They protect liberty and prosperity — when we follow them.
Seven clauses of the United States Constitution touch on questions that might be described as relating to monetary policy.
Properly interpreted, these seven clauses together form a system of rules that strongly protects economic prosperity and political liberty.
Four of the clauses include the word ‘money,’ three the word ‘coin,’ and two the word ‘dollars.’ /1
Below is the text of each of the clauses, followed by some definitions and comments. I’ve modernized the punctuation for readability.
The Seven Money Clauses
- Congress shall have power to borrow money on the credit of the United States. ~ Art. I, sec. 8, cl. 2.
- Congress shall have power to coin money, regulate the value thereof, and of foreign coin, and fix the standard of weights and measures. ~ Art. I, sec. 8, cl. 5.
- Congress shall have power to provide for the punishment of counterfeiting the securities and current coin of the United States. ~ Art. I, sec. 8, cl. 6.
- No money shall be drawn from the Treasury, but in consequence of appropriations made by law. ~ Art. I, sec. 9, cl. 7.
- The migration or importation of such persons as any of the states now existing shall think proper to admit, shall not be prohibited by the Congress prior to the year one thousand eight hundred and eight, but a tax or duty may be imposed on such importation, not exceeding ten dollars for each person. ~ Art.

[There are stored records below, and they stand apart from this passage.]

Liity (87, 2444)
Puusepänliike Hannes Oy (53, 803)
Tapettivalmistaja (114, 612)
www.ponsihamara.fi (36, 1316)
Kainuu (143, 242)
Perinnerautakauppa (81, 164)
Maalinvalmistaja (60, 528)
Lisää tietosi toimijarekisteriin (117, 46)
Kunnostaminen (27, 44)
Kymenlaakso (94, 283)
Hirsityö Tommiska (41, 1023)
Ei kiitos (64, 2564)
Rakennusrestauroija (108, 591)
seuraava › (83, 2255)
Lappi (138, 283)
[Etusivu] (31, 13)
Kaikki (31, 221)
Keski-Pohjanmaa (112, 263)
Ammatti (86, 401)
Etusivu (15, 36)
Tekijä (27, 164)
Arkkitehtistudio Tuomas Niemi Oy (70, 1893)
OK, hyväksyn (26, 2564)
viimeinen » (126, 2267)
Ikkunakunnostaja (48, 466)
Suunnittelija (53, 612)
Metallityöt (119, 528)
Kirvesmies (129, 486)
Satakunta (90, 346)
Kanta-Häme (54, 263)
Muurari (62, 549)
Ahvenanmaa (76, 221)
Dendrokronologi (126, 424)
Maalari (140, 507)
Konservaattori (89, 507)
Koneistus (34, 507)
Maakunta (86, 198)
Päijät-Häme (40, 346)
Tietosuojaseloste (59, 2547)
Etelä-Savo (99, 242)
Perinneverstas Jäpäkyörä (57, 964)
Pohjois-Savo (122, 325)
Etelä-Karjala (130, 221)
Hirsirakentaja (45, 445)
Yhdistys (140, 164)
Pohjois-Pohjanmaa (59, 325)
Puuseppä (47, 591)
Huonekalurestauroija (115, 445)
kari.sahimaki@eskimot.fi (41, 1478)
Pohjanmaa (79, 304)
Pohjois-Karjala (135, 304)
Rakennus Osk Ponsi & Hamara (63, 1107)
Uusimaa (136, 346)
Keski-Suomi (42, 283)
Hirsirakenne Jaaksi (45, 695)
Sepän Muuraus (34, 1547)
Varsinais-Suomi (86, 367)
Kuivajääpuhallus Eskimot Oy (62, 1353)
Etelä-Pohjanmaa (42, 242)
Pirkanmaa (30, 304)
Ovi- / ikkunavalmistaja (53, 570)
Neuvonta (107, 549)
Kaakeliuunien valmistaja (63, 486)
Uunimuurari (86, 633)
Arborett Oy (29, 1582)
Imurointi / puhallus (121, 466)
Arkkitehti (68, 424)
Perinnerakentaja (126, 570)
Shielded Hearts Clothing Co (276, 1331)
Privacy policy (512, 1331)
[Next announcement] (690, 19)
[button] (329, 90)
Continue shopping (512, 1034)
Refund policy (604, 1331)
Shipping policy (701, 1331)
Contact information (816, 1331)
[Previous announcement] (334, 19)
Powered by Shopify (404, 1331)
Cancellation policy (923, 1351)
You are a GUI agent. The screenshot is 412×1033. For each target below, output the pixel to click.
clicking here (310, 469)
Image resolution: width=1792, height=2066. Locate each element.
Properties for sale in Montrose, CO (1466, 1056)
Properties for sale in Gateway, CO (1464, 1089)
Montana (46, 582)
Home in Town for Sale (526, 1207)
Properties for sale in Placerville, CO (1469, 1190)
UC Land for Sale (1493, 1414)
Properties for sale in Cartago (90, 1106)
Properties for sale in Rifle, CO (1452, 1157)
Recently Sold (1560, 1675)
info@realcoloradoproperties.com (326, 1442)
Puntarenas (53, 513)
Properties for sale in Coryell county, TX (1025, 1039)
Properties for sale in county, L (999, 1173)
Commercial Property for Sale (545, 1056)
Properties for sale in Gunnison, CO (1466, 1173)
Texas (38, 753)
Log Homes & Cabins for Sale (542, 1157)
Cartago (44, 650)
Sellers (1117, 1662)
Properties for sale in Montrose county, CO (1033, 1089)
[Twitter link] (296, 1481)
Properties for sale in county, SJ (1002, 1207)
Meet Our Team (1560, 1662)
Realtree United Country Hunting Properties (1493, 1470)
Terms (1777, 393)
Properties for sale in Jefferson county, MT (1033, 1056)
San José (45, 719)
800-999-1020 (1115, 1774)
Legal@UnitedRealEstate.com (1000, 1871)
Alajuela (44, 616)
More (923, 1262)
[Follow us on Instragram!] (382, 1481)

I, sec. 9, cl. 1.
- No state shall coin money, emit bills of credit, or make any thing but gold and silver coin a tender in payment of debts. ~ Art. I, sec. 10, cl. 1.
- In suits at common law, where the value in controversy shall exceed twenty dollars, the right of trial by jury shall be preserved. ~ Amdt. VII.
The Constitution’s Five Monetary Rules
Read in conjunction with the Ninth and Tenth Amendments, and the obligation-of-contracts clause (Art. I, sec. 10, cl. 1), we can identify five monetary policies that are constitutionally requisite in the United States:
- The basic unit is the dollar, a silver coin containing 371.25 grains of pure silver.
- Only gold or silver coins and currency (specie-backed banknotes) can be legal tender.
- No state may issue coins or currency.
- No one may counterfeit U.S. Government-issued coins or currency.
- Fiat money notes (‘bills of credit’) are forbidden.
The remainder of this article defines some of the foregoing terms, and explains how we get to the five rules.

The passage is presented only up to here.